The Ideal Client: How and Why to Create Personas

written by Georgia Schumacher 9 October 2014

If you want to launch a career in a creative field such as web design, fashion design, or video game development, you should understand the vital role of personas. Personas, which should be used throughout the creative and development process, are in-depth profiles of potential clients. Those make-believe individuals will represent precisely the kinds of customers that you're trying to reach.

By creating personas, you help yourself and your colleagues to analyze andunderstand your customers, audience, or users. Once you’ve built personas, all of your decisions should rely on these imaginary people and what would—or would not—resonate with them or move them to action. Ask yourself about their wants, their needs, and their goals. Think about their prior knowledge and background and how that will influence the way they interact with what you create.

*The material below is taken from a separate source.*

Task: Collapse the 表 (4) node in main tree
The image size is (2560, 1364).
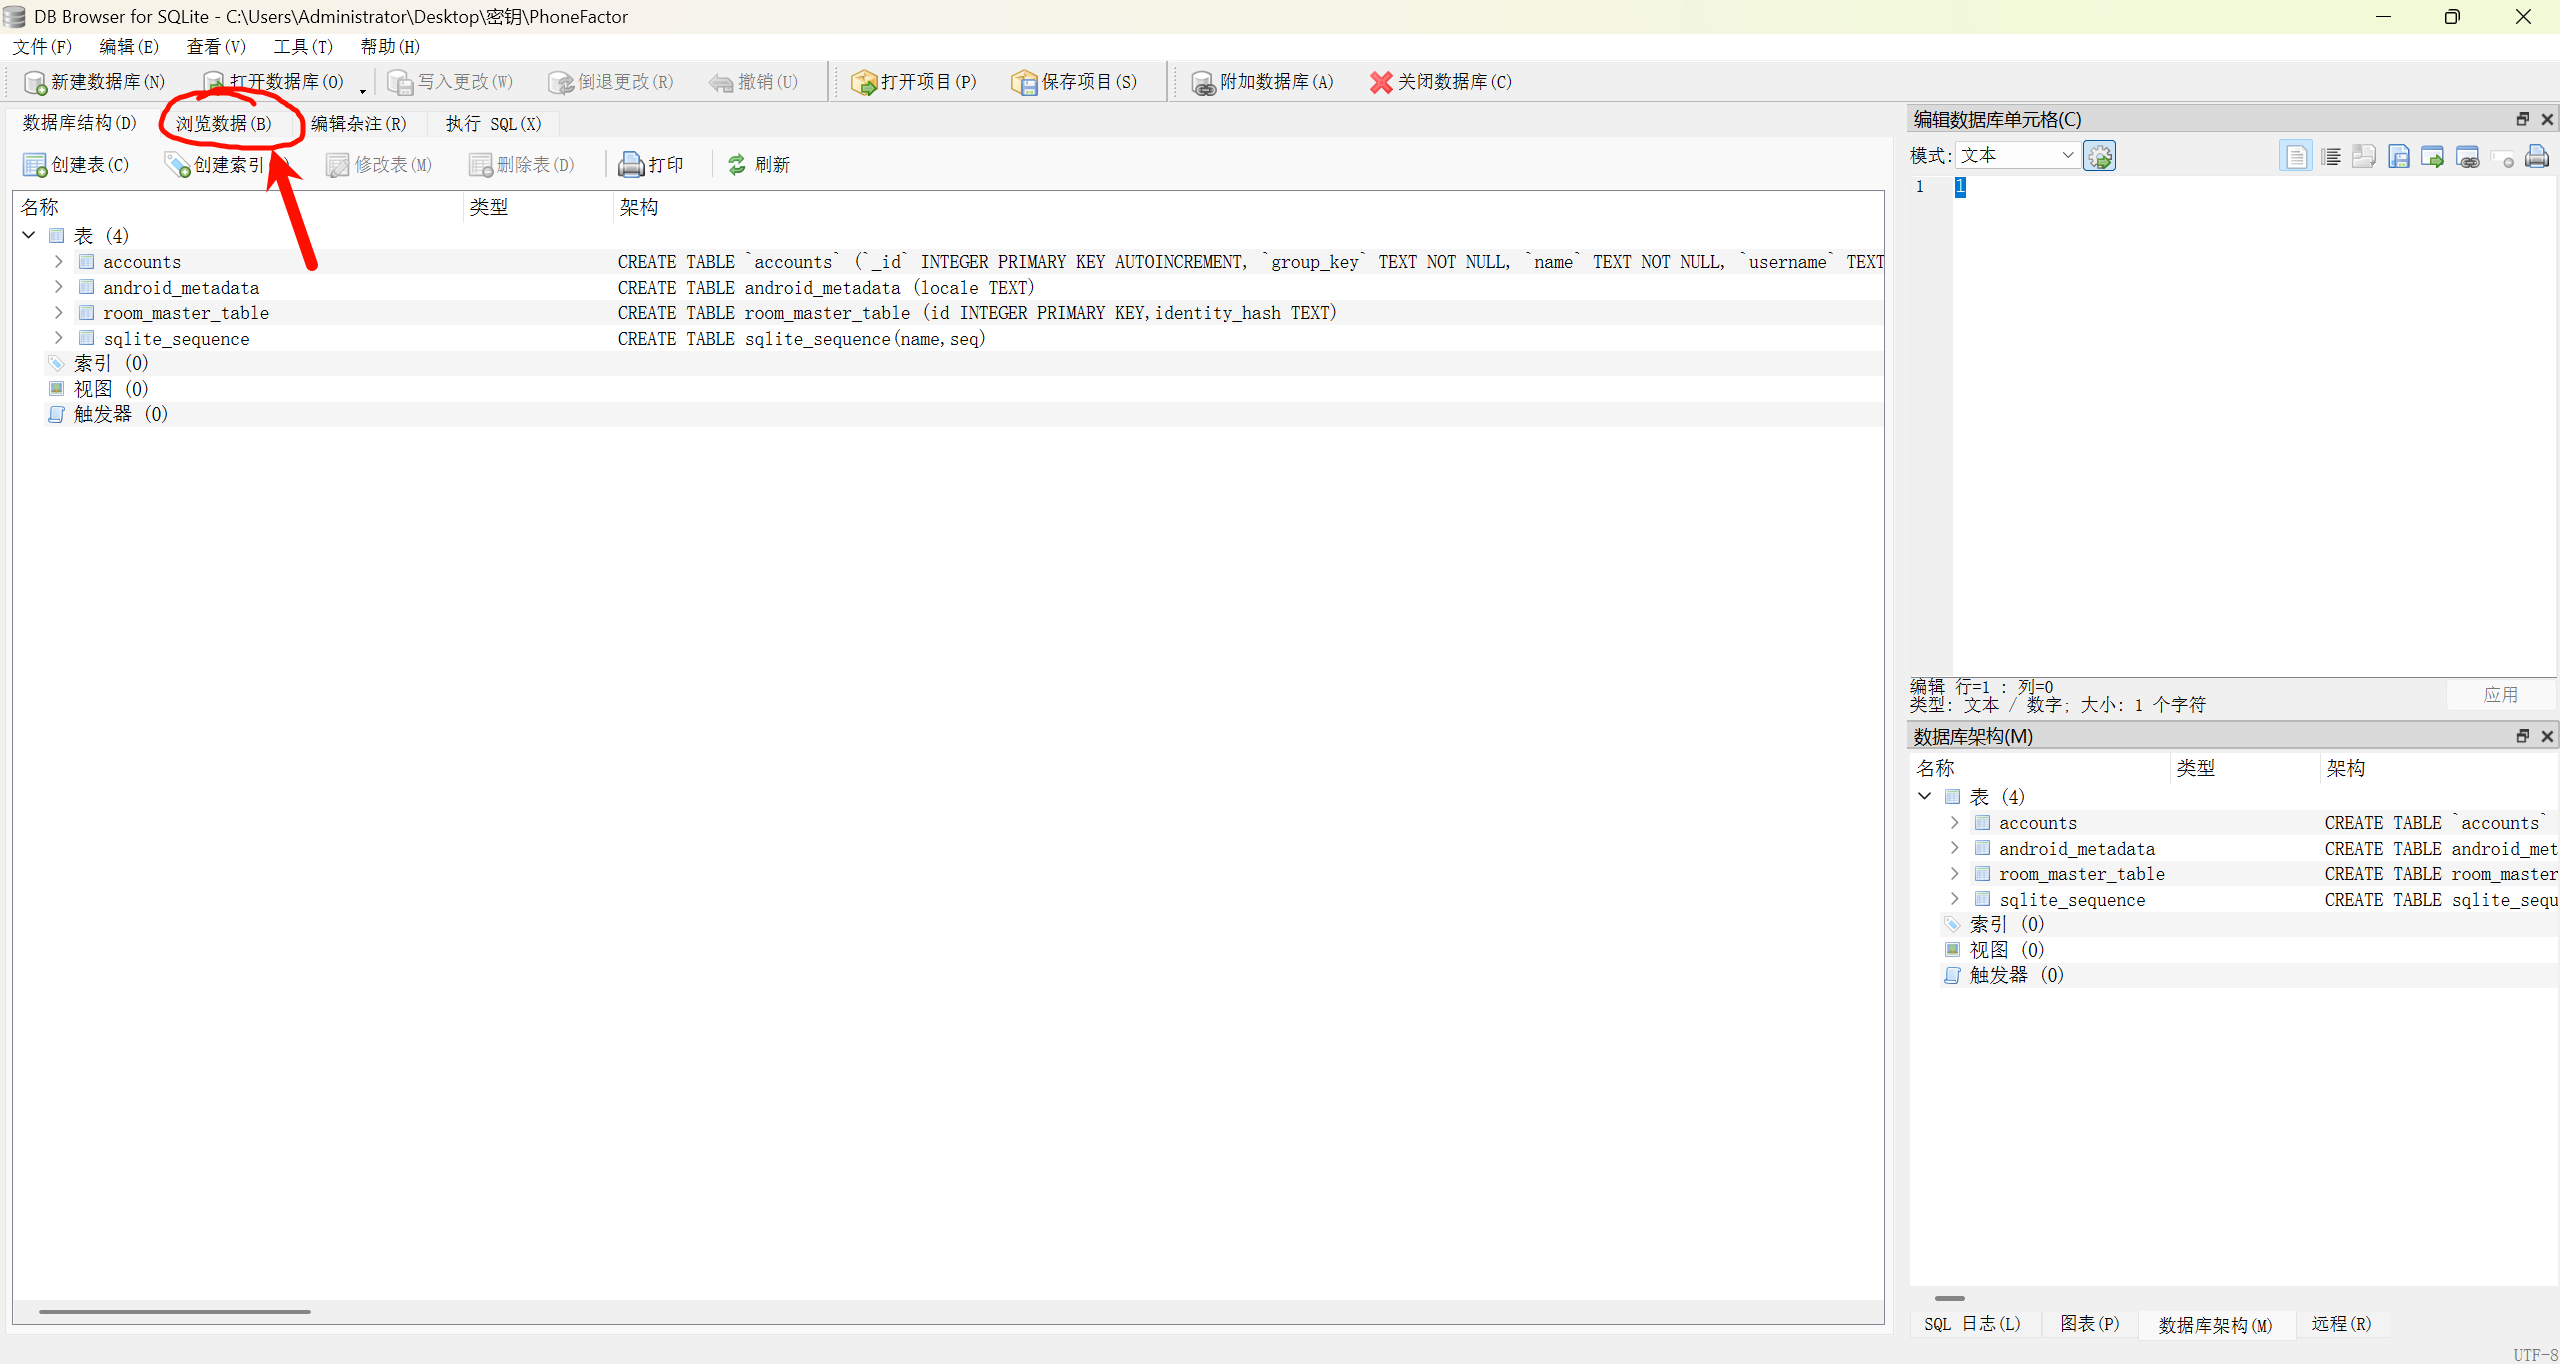Action: click(x=29, y=236)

Be aware, however, that you should only rely on three or four personas for one project or campaign; have more than that and it starts to get confusing. Therefore, those personas you select must accurately represent your largest groups of potential customers. Of course, you won't be able to capture every potential user in those personas; the key is to cover as many as you can.

How to create a persona

To create effective personas, you'll first have to do some investigating. That is, you must learn about the backgrounds and needs of the people who are most likely to seek your services. This kind of inquiry is called market research.

Step 1: Market research

There are several ways in which to conduct market research. For starters, you can interview past and current customers over the phone or in person, and you can direct them to online surveys. To ensure that enough people complete such interrogations, you could offer them discounts in exchange for participating. You may also be able to conduct research about those who purchase products from your closest competitors. You could even contact trade associations, major industry publications, and even friends who are in the same business as you; ask them to send you some of the customer data that they've collected over time. Even if you don’t have customers yet, you can create personas based on information you find about your target customers or the people most likely to purchase your product or service.

Step 2: Find patterns

Once your market research is complete, it's time to turn those statistics into personas. To get started, identify recurring patterns in the customer information that you've gathered in order to settle on three or four archetypes. For example, if teachers and women between the ages of 50 and 60 are among the people who appear the most often, one of your personas could describe a female, 55-year-old high school teacher. 

Step 3: Templatize

Your next step is to create a template for your personas so that they'll have a uniform layout. It's wise to search the Internet for personas and to study as many as you can; borrow the elements that most appeal to you. Your final product should be clean, attractive, and easy to read; you’ll probably be sharing this document a lot! Each entry should also include a photo of the person's face: You can purchase the rights to stock photos, or include of friends and family members.

Step 4: Fill in the details

When it comes to the text of a persona, provide the person's first name next to the photo. Below the name, supply information in several categories. The first grouping should be a demographic outline, which might include:

- age
- ethnicity
- place of residence
- educational history
- marital status
- any other relevant factors

Other categories could be employment details, technical knowledge, and relevant interests. Finally, set up a section that describes what the person would need and expect from you and your business. Note that you should use short phrases and bullet points to present these facts, rather than complete sentences.

Step 5: Distribute your personas

Once, you’ve assembled personas, make sure to share them with other designers, your stakeholders, manager, and anyone else on the project team. Remember, your persona will help you focus on your audience and ensure that your design is functional and relevant for your customers—making you more likely to succeed!